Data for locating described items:
— start —

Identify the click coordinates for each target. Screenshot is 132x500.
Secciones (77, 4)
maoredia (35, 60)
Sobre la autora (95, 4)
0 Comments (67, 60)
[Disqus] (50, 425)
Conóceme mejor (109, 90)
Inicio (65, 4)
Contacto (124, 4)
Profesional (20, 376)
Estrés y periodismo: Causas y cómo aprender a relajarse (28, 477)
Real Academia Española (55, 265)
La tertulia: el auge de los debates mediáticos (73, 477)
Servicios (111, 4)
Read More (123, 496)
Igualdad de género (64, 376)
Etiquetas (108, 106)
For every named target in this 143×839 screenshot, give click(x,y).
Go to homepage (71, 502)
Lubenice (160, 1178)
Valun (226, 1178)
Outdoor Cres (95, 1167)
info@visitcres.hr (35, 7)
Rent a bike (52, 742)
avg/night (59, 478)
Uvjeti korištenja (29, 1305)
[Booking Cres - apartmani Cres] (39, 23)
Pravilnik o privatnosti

— end —
— start —

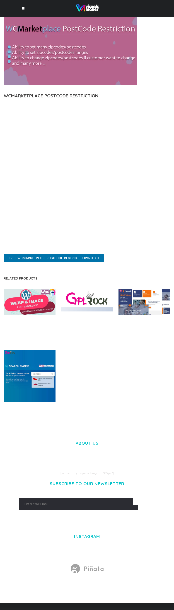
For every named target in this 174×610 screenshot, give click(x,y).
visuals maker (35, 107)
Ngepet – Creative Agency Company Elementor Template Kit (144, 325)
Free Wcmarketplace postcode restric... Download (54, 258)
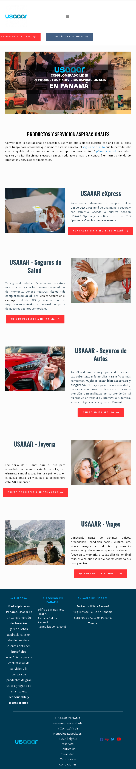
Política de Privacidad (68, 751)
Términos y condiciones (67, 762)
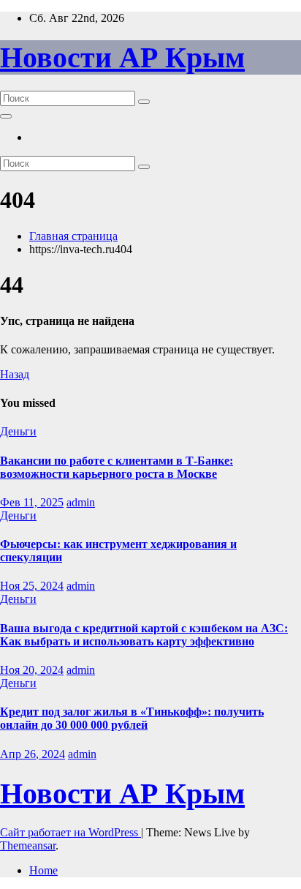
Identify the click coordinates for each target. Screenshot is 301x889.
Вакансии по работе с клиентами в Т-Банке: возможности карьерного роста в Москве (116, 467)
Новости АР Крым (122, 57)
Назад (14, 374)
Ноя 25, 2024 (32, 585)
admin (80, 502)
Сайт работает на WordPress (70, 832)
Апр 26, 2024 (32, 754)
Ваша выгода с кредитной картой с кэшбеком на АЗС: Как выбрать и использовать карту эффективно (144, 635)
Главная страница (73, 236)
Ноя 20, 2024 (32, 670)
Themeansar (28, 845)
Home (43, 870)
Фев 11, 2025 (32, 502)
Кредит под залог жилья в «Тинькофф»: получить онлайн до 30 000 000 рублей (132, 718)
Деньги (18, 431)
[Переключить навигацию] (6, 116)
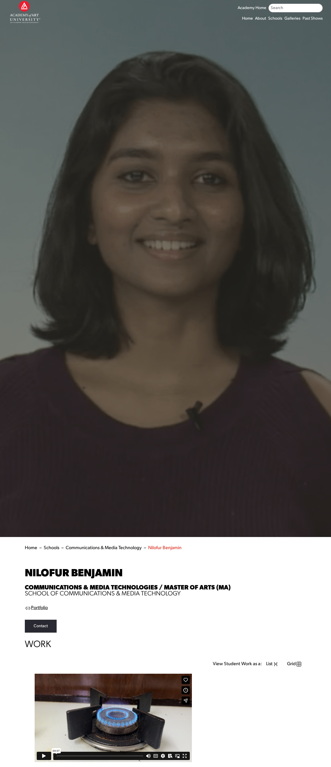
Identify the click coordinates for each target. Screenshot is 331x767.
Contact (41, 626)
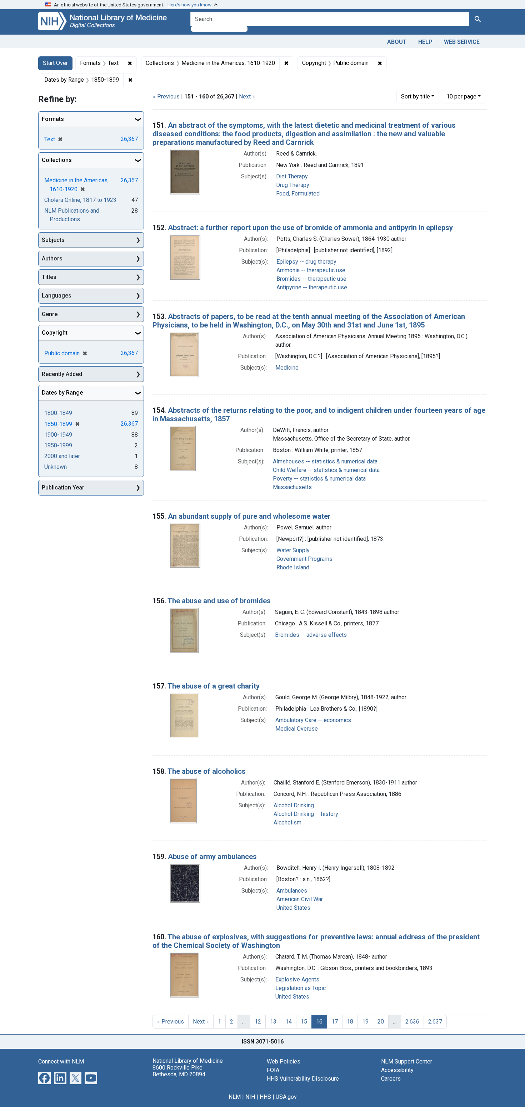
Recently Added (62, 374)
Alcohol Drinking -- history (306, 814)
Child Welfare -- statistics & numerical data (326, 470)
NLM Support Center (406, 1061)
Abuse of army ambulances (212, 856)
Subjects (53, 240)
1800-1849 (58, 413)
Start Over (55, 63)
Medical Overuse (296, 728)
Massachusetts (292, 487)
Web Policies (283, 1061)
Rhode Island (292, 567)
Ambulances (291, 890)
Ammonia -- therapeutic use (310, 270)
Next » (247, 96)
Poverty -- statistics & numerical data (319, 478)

— end —

Repeat the data above verbatim, everything from the line containing "Conóceme mejor (109, 90)" down to the line containing "avg/night (59, 478)", including both of those lines.

Conóceme mejor (109, 90)
Inicio (65, 4)
Contacto (124, 4)
Profesional (20, 376)
Estrés y periodismo: Causas y cómo aprender a relajarse (28, 477)
Real Academia Española (55, 265)
La tertulia: el auge de los debates mediáticos (73, 477)
Servicios (111, 4)
Read More (123, 496)
Igualdad de género (64, 376)
Etiquetas (108, 106)
For every named target in this 143×839 screenshot, give click(x,y).
Go to homepage (71, 502)
Lubenice (160, 1178)
Valun (226, 1178)
Outdoor Cres (95, 1167)
info@visitcres.hr (35, 7)
Rent a bike (52, 742)
avg/night (59, 478)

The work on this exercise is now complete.